How to Identify AI Imposters in Video, Audio and Text as Deepfakes Go Mainstream
Carl Froggett worked as one of Citibank’s chief information security officers for over two decades, protecting the bank’s infrastructure from increasingly sophisticated cyberattacks. And while criminal trickery, from low-tech paper forgery to rudimentary email scams, has long plagued banking and the wider world of business, deepfake technology powered by generative AI is something previously unseen.
“I am very worried about deepfakes being used in business,” said Froggett, who is now the CIO of Deep Instinct, a company that uses AI to combat cybercrime.
Industry experts say that boardrooms and office cubicles are quickly becoming a battlefield where cybercriminals will routinely deploy deepfake technology in the attempt to steal millions from companies, and as a result, they are a good testing ground for efforts to spot AI imposters before they are successful in scams.
“The challenge we have is that generative AI is so realistic,” Froggett said.

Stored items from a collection
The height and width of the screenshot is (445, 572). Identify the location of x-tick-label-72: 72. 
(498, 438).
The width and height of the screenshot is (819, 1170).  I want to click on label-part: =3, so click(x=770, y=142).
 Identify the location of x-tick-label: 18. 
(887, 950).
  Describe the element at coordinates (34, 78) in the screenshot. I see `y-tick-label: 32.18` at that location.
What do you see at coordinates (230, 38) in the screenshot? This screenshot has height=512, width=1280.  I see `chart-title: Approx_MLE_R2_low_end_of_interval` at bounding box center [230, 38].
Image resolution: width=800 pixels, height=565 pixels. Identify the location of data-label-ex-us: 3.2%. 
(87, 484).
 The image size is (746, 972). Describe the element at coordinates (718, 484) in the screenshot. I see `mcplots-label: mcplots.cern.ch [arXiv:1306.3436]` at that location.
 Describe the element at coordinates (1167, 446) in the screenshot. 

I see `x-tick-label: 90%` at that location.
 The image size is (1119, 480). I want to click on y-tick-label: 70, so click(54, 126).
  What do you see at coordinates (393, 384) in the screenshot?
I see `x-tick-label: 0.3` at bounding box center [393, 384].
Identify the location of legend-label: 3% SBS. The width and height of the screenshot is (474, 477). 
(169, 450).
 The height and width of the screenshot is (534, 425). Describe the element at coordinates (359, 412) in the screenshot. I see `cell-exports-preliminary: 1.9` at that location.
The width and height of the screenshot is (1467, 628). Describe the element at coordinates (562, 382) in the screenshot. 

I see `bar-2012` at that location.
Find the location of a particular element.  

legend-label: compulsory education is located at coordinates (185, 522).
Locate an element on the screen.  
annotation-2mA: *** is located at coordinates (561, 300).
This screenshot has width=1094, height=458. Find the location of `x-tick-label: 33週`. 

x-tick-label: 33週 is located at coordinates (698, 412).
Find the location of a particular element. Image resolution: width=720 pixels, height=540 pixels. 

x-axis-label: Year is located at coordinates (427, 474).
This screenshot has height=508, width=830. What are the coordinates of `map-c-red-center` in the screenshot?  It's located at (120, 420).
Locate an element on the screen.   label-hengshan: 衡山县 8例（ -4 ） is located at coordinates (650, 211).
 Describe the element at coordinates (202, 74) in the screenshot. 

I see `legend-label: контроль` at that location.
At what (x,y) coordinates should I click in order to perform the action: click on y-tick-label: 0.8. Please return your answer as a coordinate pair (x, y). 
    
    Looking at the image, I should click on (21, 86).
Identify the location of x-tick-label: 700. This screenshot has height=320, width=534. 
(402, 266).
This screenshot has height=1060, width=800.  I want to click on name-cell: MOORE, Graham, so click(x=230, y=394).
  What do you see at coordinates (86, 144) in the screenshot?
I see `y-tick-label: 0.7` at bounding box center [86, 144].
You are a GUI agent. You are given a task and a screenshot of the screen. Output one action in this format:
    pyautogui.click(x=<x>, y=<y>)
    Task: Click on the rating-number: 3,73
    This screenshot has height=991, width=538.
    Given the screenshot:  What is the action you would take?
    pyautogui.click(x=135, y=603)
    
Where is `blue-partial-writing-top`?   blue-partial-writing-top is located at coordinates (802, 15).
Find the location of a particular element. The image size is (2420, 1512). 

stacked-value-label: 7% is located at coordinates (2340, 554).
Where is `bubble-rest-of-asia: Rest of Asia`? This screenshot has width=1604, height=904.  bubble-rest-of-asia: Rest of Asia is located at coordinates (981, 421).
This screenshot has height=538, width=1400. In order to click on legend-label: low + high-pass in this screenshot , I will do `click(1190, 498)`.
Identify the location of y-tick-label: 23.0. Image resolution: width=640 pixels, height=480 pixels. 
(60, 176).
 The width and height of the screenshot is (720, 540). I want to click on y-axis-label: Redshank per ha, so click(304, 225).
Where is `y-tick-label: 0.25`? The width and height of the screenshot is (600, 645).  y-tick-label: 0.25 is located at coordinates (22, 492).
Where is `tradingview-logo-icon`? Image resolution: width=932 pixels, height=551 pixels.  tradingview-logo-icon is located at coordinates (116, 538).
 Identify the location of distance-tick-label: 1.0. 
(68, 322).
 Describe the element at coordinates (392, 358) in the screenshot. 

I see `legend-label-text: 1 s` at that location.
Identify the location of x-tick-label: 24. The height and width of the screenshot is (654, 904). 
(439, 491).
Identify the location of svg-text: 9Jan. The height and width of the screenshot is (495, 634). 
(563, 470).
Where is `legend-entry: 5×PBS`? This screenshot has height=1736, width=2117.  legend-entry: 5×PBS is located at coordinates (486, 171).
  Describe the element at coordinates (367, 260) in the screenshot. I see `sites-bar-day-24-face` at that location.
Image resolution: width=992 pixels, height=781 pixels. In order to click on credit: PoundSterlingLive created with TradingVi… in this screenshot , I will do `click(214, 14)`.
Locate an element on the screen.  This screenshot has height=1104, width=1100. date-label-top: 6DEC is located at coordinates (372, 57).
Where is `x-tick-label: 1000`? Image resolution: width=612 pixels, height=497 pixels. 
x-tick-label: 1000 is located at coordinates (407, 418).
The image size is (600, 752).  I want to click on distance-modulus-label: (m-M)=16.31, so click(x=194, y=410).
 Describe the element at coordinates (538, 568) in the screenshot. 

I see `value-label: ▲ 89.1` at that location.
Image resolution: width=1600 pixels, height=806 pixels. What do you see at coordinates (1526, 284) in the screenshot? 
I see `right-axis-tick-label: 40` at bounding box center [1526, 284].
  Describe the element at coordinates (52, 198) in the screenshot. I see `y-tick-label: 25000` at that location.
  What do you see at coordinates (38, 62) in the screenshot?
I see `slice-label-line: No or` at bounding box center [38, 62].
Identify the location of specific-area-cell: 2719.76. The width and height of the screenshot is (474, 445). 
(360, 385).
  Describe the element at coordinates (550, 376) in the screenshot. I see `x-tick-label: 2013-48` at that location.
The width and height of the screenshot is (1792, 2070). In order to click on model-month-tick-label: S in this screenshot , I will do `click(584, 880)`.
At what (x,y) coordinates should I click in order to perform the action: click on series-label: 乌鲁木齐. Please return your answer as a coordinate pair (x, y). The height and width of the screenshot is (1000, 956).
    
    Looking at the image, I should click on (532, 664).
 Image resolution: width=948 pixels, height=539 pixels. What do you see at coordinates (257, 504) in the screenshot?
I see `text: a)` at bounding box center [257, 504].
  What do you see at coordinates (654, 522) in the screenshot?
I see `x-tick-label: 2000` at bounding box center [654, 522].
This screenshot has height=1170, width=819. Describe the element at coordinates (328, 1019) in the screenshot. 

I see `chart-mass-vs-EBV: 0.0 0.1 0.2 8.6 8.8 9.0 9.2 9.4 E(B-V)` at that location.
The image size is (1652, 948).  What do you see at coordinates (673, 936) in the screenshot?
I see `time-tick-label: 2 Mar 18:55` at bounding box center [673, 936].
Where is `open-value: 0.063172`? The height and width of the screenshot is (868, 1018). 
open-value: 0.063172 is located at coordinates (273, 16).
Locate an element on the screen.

BRIEF 1: In the article on deepfakes, what role does Carl Froggett hold now?
BRIEF 2: Write the next part of the article on deepfakes, continuing from its last sentence.
This data was drawn from a source separate from the article on deepfakes.

EXERCISE ANSWER 1: He is the CIO of Deep Instinct, a company that uses AI to combat cybercrime.

EXERCISE ANSWER 2:
Generative AI video and audio tools are getting deployed, and getting better, quickly. OpenAI released its video generation tool Sora in February and, at the end of March, it introduced an audio tool called Voice Engine that can realistically recreate an individual speaking from a 15-second soundbite. OpenAI said it launched Voice Engine to a small group of users given the dangers that the technology it poses.
Real-world examples of business deepfakes are increasing, Nirupam Roy, an assistant professor of computer science at the University of Maryland said, and it’s not just about the criminal bank account transfers. “It is not difficult to imagine how such deepfakes can be used for targeted defamation to tarnish the reputation of a product or a company,” he said.
Roy and his team have developed a system called TalkLock that works to identify both deepfakes and shallowfakes—which he describes as relying “less on complex editing techniques and more on connecting partial truths to small lies.”